**記述問題 A**
本文の筆者は、「我(自分だけ)」の中に閉じられたものにどのような呼び名をつけてほしいと思っていますか。
**** 本文 ****
最近ちょくちょく鳥獣人間舎の文芸活動に参加を希望する人から連絡が来るようなりました。その中には、自作の詩を評価して欲しいといったような動機の人がけっこういます。

ただ、この詩の講評というのがけっこう難しくて、たぶん何でもそうだと思うのですが、物の見方によって評価の基準も変わってくると思うんです。例えば、イイネがたくさん得られれば良しとする立場もあれば、人から見向きもされないような苔にまみれたお地蔵さんを良しとする立場もあると思います。たぶん、世の風潮としては前者の方が圧倒的に多いと思うのですが、そうなると前者の評価が+10で、後者の評価が-10になってしまう(評価とか数値化とかあまり好きではないのですが、便宜上すみません)。ですが、僕はわりと後者のように人知れず佇んでいたりするものが好きでして、そうなると前者の評価が-10になってしまこともあるんです。すると、「この詩はイイネが1万件もあるのに、あなたの目はおかしい!」と怒り出す人もいるんですね(本当に)

これは個人的な意見かもしれないんですけど、そもそも詩が書ける人って(分かる人も含めて)そんなにたくさんいないと思うんですよね。

詩というのはひとつの視野だと思ってまして、それを具現化する人(詩人)はだたの媒体であるべきだと思うんです。我が消え去ったときにふとひらめきが降ってきたりすると思うのですが、詩人がやるべきことはそれをただ人間が分かり得る(または直感し得る)言語に翻訳することではないのかなと。と言っても、それは簡単なことではなくて、演劇の形をとる場合もあるでしょうし、無言という形をとる場合もあると思いますし、もちろん小説の形をとることもあると思うのですが、どうも世の中で受け受け容れられている「詩」というのは、履歴書の形式に収められたものを人間と呼ぶのに似ているような気がします。

個人的には、万葉集に収められた和歌も詩だと思いますし、枕草子という日記なんかも詩だと思いますし、ゴダールの映画も、寺山修司の戯曲も、村上春樹の小説だって詩だと思います(上げればキリがないのでこの辺にしときますが)。そもそも詩の視野って、人間という取るに足らない存在のずっと外側にあるもので、それはきっと風の声だったり、太古の記憶だったりもすると思うのですが、それを動物的感覚によって感じ取ったときに、人間でも理解できそうな形であらわそうとする無謀な試みによって初めて詩が具現化されるのだと思います。

ところが、今の世では、「我(自分だけ)」の中に閉じられたものまでが詩と呼ばれてしまってる気がします。詩でないものが詩として氾濫していて、これが共感され(共鳴でなく)イイネされたりして広まっていくと思うのですけど、それは本来あるべき詩の姿ではないと思うんです。それは、「ブログ」とか「つぶやき」とかそういう呼び名をつけて欲しいなと常々思ってます。
**** 提供データ ****
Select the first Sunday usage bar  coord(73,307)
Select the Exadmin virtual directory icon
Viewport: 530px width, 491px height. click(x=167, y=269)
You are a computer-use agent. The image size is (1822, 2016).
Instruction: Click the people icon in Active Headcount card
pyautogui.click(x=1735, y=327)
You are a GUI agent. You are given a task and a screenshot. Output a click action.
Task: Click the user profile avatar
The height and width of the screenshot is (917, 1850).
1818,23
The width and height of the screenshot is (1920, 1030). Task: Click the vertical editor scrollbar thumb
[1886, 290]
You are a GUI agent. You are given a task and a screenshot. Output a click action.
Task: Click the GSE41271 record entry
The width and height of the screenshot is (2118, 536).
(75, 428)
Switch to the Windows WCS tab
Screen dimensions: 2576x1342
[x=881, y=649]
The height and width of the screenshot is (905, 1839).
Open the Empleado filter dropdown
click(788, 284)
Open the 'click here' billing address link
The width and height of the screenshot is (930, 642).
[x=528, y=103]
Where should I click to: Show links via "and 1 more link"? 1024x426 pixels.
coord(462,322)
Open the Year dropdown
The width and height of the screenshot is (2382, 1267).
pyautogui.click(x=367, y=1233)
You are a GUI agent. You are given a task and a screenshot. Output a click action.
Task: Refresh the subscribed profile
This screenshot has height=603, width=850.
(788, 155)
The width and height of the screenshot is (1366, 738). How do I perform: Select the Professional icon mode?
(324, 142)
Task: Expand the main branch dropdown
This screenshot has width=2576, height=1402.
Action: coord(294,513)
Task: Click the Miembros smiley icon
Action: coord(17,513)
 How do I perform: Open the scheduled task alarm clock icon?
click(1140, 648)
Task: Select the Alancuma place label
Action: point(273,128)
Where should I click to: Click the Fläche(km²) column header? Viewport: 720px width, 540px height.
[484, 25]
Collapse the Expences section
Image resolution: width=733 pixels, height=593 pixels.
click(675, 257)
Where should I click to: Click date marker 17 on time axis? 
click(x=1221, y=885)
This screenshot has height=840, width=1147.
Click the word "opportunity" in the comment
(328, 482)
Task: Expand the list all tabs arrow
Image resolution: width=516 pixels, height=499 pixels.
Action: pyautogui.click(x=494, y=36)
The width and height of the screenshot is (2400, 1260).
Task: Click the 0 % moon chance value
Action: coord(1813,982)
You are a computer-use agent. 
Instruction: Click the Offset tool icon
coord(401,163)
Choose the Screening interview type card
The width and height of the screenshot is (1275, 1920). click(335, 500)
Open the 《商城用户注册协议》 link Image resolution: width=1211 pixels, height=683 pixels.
****
**記述問題 B**
行のうち、「The height and width of the screenshot is (905, 1839).」を含む行から「Action: point(273,128)」を含む行までを、両端の行も含めて編集してください。「dropdown」を「pulldown」に置き換え、ほかは変えずに、その範囲の行だけを出力してください。

**出力 A**
「ブログ」や「つぶやき」といった呼び名です。

**出力 B**
The height and width of the screenshot is (905, 1839).
Open the Empleado filter pulldown
click(788, 284)
Open the 'click here' billing address link
The width and height of the screenshot is (930, 642).
[x=528, y=103]
Where should I click to: Show links via "and 1 more link"? 1024x426 pixels.
coord(462,322)
Open the Year pulldown
The width and height of the screenshot is (2382, 1267).
pyautogui.click(x=367, y=1233)
You are a GUI agent. You are given a task and a screenshot. Output a click action.
Task: Refresh the subscribed profile
This screenshot has height=603, width=850.
(788, 155)
The width and height of the screenshot is (1366, 738). How do I perform: Select the Professional icon mode?
(324, 142)
Task: Expand the main branch pulldown
This screenshot has width=2576, height=1402.
Action: coord(294,513)
Task: Click the Miembros smiley icon
Action: coord(17,513)
 How do I perform: Open the scheduled task alarm clock icon?
click(1140, 648)
Task: Select the Alancuma place label
Action: point(273,128)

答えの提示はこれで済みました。